The team is co-led by Joshua M. Hare, M.D., the Louis Lemberg Professor of Medicine, founding director of the Interdisciplinary Stem Cell Institute and a heart failure/cardiac transplant cardiologist, and Aisha Khan, executive director of ISCI’s production laboratory.

“Cell therapy is emerging as a promising approach to helping patients with heart failure, a lethal, disabling and costly condition,” said Dr. Hare, who also serves as director of the Donald Soffer Endowed Program in Regenerative Medicine and senior associate dean for experimental and cellular therapeutics. “However, widespread adoption has been hindered by the invasive nature of delivering stem cells directly to the heart.”

Dr. Hare and Khan are the Miller School site principal investigators for the multicenter clinical trial to study a new approach to administering mesenchymal stem cells (MSCs) through an intravenous infusion, rather than injecting them directly into the heart.

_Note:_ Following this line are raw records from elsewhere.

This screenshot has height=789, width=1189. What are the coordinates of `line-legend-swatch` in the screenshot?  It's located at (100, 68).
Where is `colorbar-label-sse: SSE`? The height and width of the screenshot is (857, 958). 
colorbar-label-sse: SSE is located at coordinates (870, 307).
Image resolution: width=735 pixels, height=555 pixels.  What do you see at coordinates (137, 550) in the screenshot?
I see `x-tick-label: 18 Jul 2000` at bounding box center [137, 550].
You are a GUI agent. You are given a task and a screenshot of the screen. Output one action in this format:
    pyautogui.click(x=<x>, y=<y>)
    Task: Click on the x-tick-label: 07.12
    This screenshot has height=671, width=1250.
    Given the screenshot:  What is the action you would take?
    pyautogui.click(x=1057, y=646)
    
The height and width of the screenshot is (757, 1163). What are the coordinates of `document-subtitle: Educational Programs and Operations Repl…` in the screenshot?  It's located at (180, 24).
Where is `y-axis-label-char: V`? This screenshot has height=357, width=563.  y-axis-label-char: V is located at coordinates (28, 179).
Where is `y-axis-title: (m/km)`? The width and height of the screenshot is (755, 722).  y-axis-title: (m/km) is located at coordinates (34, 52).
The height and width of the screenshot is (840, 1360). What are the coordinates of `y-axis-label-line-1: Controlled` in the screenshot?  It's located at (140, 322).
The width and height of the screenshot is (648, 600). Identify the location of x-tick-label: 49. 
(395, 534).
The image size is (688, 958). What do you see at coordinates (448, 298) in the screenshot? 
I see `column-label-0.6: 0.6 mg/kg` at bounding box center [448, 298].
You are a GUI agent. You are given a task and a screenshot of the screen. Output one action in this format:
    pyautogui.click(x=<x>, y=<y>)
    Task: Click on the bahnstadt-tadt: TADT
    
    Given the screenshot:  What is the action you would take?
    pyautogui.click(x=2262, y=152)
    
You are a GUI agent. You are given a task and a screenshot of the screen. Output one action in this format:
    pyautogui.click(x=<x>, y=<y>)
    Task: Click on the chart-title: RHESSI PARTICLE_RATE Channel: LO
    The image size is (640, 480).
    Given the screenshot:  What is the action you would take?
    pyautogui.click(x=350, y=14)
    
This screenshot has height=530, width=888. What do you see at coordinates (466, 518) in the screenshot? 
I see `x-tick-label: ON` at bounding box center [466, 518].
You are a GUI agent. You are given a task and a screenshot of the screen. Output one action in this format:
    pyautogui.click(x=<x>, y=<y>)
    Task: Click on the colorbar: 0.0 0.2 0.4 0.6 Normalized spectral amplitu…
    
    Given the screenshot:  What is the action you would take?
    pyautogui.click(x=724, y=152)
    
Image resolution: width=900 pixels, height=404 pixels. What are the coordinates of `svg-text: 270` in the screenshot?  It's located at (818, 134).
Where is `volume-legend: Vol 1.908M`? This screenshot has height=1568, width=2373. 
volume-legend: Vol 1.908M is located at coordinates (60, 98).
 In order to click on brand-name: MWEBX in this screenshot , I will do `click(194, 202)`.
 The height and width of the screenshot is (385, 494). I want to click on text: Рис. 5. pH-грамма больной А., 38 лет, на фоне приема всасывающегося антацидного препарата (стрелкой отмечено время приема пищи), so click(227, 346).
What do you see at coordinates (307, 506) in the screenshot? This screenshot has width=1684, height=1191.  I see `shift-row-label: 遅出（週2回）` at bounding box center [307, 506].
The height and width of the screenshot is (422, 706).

Dr. Hare says the trial is particularly important as heart failure cases currently number some 6 million annually in the United States, and continue to rise.

“We believe infusing MSCs intravenously will reduce inflammation of the heart and circulatory system,” he said. “If this approach is successful, cardiologists would be able to perform the infusions in an office setting, rather than an interventional cardiology lab. That would make stem cell therapy accessible to far more patients in the U.S. and around the world.”